Benchmark tab defines a test dataset + sweep ranges.
App generates parameter configurations.
App runs each test case against each config.
Responses are scored and persisted to SQLite incrementally.
UI displays live progress, best-so-far, and full results.
User can apply the best config back to active chat settings.

How the System Works

1) Inference client selection

When a benchmark starts, the app loads the model and inspects GGUF metadata (tokenizer.chat_template) to detect template style and choose chat vs instruct execution path automatically.
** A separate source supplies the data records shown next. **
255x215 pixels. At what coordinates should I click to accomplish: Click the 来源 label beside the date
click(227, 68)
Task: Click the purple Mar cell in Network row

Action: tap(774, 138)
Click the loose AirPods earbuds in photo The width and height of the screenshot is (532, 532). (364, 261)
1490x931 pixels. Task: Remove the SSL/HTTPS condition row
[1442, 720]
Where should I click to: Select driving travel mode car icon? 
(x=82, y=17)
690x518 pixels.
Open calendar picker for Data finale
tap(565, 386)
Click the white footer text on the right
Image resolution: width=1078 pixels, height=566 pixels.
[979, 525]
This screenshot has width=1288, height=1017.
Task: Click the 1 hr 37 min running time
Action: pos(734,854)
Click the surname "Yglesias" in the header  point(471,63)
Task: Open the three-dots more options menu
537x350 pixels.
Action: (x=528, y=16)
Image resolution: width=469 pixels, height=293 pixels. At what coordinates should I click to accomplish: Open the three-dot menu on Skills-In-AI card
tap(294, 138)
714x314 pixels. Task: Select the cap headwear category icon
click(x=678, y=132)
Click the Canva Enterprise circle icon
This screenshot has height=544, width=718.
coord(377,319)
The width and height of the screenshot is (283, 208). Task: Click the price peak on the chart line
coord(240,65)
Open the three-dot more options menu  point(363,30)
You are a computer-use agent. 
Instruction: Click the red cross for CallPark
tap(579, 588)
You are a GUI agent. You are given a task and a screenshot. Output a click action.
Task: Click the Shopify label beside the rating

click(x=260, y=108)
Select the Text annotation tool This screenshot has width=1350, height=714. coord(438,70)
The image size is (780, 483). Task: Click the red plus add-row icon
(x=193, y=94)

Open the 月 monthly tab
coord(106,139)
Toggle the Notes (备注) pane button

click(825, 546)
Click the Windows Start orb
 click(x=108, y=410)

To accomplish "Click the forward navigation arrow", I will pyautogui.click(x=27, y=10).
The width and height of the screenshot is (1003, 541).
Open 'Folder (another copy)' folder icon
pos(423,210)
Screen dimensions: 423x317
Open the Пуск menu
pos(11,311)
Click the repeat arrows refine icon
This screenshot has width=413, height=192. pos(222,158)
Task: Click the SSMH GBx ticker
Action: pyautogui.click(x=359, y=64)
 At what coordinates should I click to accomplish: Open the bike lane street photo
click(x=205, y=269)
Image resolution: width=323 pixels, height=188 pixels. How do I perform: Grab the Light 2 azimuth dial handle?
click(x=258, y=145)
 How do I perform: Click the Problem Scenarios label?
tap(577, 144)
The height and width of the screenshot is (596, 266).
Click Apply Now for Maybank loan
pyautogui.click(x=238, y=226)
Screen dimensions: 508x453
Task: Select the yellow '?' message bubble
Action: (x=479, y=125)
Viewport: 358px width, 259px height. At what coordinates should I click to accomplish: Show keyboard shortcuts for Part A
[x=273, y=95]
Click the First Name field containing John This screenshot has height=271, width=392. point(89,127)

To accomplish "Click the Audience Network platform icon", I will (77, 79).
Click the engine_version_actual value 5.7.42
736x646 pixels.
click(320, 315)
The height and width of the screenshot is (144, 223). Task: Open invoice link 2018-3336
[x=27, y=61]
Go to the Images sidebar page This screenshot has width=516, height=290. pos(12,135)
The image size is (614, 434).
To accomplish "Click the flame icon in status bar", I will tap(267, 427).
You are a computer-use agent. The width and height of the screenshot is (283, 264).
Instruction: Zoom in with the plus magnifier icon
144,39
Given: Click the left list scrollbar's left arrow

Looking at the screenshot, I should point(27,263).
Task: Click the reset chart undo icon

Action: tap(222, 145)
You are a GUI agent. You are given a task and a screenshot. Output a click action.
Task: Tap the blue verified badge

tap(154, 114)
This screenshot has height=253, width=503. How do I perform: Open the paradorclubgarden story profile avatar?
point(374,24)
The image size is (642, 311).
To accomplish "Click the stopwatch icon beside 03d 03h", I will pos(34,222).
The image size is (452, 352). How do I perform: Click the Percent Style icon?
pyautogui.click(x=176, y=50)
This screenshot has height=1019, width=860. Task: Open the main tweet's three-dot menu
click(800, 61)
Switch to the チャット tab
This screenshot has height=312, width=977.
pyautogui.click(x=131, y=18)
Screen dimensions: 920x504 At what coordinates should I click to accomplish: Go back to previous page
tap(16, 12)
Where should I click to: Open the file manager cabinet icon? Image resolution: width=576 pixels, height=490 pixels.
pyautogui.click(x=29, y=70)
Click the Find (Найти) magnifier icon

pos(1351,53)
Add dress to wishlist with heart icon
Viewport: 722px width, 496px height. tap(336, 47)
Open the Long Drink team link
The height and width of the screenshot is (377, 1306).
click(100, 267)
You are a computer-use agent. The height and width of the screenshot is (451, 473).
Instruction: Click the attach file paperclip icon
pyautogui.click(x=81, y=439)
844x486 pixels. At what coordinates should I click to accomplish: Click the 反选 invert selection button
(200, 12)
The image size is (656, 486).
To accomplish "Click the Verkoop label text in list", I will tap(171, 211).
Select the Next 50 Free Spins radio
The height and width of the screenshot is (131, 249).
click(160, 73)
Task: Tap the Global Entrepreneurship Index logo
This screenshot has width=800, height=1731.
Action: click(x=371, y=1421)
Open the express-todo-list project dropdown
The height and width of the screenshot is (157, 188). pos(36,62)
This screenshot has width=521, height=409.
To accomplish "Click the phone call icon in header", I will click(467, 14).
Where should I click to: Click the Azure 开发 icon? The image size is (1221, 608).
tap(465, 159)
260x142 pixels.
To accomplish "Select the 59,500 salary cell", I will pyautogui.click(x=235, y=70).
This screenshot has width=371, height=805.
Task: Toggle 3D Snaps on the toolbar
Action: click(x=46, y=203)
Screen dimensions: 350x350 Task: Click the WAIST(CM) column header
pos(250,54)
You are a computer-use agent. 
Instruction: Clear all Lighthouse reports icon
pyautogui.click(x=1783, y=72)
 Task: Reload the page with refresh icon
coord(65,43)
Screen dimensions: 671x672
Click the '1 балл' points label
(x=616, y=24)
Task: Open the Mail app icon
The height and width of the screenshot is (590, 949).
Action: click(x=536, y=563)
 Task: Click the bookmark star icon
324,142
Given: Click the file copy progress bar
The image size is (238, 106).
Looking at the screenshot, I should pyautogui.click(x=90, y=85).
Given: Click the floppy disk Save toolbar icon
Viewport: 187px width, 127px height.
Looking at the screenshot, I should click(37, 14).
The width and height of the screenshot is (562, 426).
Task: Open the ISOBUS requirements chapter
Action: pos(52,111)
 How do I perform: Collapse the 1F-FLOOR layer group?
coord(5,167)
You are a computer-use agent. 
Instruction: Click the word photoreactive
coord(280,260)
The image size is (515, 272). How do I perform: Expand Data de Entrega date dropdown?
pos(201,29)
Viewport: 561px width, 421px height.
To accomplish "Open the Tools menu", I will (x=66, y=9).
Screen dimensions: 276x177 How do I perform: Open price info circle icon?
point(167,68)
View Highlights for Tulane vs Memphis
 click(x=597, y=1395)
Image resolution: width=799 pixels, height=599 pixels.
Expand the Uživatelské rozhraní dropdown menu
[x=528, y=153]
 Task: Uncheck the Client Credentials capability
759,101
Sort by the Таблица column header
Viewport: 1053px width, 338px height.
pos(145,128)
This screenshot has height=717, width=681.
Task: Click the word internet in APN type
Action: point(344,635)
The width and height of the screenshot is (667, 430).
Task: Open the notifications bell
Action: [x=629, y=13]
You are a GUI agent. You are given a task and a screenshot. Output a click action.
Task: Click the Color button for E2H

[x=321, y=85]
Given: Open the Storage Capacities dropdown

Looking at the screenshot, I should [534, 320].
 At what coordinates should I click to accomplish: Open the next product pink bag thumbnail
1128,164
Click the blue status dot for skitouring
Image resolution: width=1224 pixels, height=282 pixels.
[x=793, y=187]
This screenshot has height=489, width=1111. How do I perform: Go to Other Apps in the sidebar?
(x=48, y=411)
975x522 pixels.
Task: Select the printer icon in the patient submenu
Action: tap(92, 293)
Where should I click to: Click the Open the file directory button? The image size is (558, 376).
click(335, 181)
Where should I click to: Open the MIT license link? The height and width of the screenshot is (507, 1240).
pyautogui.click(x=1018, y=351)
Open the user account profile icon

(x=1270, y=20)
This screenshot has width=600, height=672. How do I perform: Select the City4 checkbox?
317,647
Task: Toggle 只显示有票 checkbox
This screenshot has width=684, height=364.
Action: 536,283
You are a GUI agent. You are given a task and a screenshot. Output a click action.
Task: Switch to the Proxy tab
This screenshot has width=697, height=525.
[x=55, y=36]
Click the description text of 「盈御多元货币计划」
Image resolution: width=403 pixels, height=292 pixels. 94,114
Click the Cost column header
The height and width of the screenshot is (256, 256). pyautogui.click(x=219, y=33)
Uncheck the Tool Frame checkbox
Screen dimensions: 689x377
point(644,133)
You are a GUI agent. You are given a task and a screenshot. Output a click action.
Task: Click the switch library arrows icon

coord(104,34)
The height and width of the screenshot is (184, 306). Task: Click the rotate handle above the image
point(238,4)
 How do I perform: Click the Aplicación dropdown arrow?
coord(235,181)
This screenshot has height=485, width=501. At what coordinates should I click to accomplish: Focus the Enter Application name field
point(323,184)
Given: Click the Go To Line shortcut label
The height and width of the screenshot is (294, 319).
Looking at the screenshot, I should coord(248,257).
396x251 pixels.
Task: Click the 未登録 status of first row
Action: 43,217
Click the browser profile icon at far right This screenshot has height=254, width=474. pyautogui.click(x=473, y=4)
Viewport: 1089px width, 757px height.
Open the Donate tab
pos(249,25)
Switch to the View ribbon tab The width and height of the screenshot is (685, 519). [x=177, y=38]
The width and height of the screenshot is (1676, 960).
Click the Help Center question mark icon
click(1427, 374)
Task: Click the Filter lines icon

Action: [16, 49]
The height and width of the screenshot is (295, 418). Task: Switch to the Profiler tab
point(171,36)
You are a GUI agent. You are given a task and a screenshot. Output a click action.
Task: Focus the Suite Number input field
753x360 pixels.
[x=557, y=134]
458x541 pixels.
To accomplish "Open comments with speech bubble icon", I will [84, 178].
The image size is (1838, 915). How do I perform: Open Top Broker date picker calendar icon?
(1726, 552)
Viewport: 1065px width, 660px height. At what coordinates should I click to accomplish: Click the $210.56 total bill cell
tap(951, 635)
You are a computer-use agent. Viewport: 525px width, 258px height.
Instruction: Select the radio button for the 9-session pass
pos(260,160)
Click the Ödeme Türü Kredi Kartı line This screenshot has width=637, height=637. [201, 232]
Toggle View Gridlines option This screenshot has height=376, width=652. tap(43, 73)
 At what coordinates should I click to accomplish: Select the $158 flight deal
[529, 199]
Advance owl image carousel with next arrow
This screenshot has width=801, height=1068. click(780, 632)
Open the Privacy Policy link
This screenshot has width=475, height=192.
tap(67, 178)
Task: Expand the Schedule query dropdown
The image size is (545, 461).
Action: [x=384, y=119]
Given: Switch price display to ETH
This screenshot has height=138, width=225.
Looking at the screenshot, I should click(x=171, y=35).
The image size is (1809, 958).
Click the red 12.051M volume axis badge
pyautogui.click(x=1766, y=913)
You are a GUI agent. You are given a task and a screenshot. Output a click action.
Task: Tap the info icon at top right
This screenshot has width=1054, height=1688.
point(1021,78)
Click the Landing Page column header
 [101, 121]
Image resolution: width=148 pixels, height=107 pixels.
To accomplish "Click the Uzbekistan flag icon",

Chat-oriented templates: InteractiveExecutor-backed adapter
Instruct-oriented templates: InstructExecutor-backed adapter

2) Parameter sweep generation

The benchmark supports two sweep modes:

TemperatureOnly: vary temperature only, keep all other params at defaults
AllCombinations: cartesian product of temperature, top-p, top-k, min-p, repeat penalty ranges

The app also computes estimated total run count (configs × test cases) before execution.

3) Execution and scoring

For each (config, test case) pair:

conversation state is reset for isolation
inference runs with the selected sampling settings
scoring compares output to expected response (exact or similarity mode)
row is persisted immediately to SQLite (crash-safe incremental logging)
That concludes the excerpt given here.